- **What to produce**:
Write out everything from the first of the rows below down through the line that contains "Image resolution: width=1250", both ends included, without changing a character.
[START]
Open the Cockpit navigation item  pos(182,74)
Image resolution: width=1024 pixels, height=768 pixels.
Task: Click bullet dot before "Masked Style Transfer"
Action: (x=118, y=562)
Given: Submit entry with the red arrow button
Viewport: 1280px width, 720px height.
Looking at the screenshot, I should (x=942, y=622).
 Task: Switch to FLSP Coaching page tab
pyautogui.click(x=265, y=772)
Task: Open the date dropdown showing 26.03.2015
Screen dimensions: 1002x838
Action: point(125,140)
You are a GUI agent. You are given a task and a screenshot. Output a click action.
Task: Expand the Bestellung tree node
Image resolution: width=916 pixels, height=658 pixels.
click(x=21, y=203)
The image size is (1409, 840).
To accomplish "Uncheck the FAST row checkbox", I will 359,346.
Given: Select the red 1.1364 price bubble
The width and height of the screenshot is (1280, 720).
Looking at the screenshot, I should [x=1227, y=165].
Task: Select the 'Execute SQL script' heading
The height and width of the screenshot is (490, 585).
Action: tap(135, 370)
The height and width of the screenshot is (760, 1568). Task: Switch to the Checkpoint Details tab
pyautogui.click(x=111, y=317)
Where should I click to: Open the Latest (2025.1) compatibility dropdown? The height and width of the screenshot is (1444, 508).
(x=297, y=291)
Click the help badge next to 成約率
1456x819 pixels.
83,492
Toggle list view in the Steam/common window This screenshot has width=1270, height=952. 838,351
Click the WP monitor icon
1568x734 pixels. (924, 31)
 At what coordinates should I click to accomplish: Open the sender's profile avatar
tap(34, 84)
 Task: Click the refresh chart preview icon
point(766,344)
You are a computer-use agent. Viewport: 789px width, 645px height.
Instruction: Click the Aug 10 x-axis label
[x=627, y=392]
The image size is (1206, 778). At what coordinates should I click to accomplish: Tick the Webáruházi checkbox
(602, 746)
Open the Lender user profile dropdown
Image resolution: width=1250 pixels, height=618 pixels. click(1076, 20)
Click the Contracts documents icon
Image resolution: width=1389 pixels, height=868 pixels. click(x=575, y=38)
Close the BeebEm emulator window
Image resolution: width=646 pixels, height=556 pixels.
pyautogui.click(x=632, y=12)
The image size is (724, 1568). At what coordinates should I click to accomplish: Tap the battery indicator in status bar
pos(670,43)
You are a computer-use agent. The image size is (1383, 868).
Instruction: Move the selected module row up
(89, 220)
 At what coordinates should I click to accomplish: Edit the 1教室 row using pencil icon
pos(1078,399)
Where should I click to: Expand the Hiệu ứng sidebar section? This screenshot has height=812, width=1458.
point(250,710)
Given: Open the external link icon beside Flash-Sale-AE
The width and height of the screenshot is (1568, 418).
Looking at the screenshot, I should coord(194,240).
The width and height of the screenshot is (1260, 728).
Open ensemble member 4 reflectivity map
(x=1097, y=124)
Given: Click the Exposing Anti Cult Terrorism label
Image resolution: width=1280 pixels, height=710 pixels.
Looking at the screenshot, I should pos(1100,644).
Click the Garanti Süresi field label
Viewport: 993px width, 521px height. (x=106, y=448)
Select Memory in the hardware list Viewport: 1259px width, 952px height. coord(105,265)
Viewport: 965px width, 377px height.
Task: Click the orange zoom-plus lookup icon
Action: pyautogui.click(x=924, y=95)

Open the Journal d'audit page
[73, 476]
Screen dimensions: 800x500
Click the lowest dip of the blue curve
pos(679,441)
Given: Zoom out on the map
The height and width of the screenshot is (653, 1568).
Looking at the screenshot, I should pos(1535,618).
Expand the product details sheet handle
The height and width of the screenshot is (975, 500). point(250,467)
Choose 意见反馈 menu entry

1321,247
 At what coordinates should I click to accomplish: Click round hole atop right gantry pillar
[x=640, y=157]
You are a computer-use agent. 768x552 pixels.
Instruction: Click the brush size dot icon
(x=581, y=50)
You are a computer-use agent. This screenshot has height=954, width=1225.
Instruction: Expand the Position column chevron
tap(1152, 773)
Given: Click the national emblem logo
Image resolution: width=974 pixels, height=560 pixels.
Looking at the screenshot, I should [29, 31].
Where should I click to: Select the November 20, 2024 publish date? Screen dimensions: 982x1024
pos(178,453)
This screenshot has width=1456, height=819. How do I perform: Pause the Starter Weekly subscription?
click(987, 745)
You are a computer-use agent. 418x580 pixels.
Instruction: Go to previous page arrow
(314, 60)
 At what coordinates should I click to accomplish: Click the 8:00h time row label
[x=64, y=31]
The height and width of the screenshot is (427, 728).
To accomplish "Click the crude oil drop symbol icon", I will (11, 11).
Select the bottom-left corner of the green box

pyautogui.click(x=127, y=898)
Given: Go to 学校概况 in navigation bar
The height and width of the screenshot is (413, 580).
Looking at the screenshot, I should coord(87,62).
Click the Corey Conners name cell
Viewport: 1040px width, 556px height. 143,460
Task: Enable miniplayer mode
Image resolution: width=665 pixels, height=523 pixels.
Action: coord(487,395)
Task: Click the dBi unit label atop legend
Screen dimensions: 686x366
[END]
- **Output of the exercise**:
Open the Cockpit navigation item  pos(182,74)
Image resolution: width=1024 pixels, height=768 pixels.
Task: Click bullet dot before "Masked Style Transfer"
Action: (x=118, y=562)
Given: Submit entry with the red arrow button
Viewport: 1280px width, 720px height.
Looking at the screenshot, I should (x=942, y=622).
 Task: Switch to FLSP Coaching page tab
pyautogui.click(x=265, y=772)
Task: Open the date dropdown showing 26.03.2015
Screen dimensions: 1002x838
Action: point(125,140)
You are a GUI agent. You are given a task and a screenshot. Output a click action.
Task: Expand the Bestellung tree node
Image resolution: width=916 pixels, height=658 pixels.
click(x=21, y=203)
The image size is (1409, 840).
To accomplish "Uncheck the FAST row checkbox", I will 359,346.
Given: Select the red 1.1364 price bubble
The width and height of the screenshot is (1280, 720).
Looking at the screenshot, I should [x=1227, y=165].
Task: Select the 'Execute SQL script' heading
The height and width of the screenshot is (490, 585).
Action: tap(135, 370)
The height and width of the screenshot is (760, 1568). Task: Switch to the Checkpoint Details tab
pyautogui.click(x=111, y=317)
Where should I click to: Open the Latest (2025.1) compatibility dropdown? The height and width of the screenshot is (1444, 508).
(x=297, y=291)
Click the help badge next to 成約率
1456x819 pixels.
83,492
Toggle list view in the Steam/common window This screenshot has width=1270, height=952. 838,351
Click the WP monitor icon
1568x734 pixels. (924, 31)
 At what coordinates should I click to accomplish: Open the sender's profile avatar
tap(34, 84)
 Task: Click the refresh chart preview icon
point(766,344)
You are a computer-use agent. Viewport: 789px width, 645px height.
Instruction: Click the Aug 10 x-axis label
[x=627, y=392]
The image size is (1206, 778). At what coordinates should I click to accomplish: Tick the Webáruházi checkbox
(602, 746)
Open the Lender user profile dropdown
Image resolution: width=1250 pixels, height=618 pixels. click(1076, 20)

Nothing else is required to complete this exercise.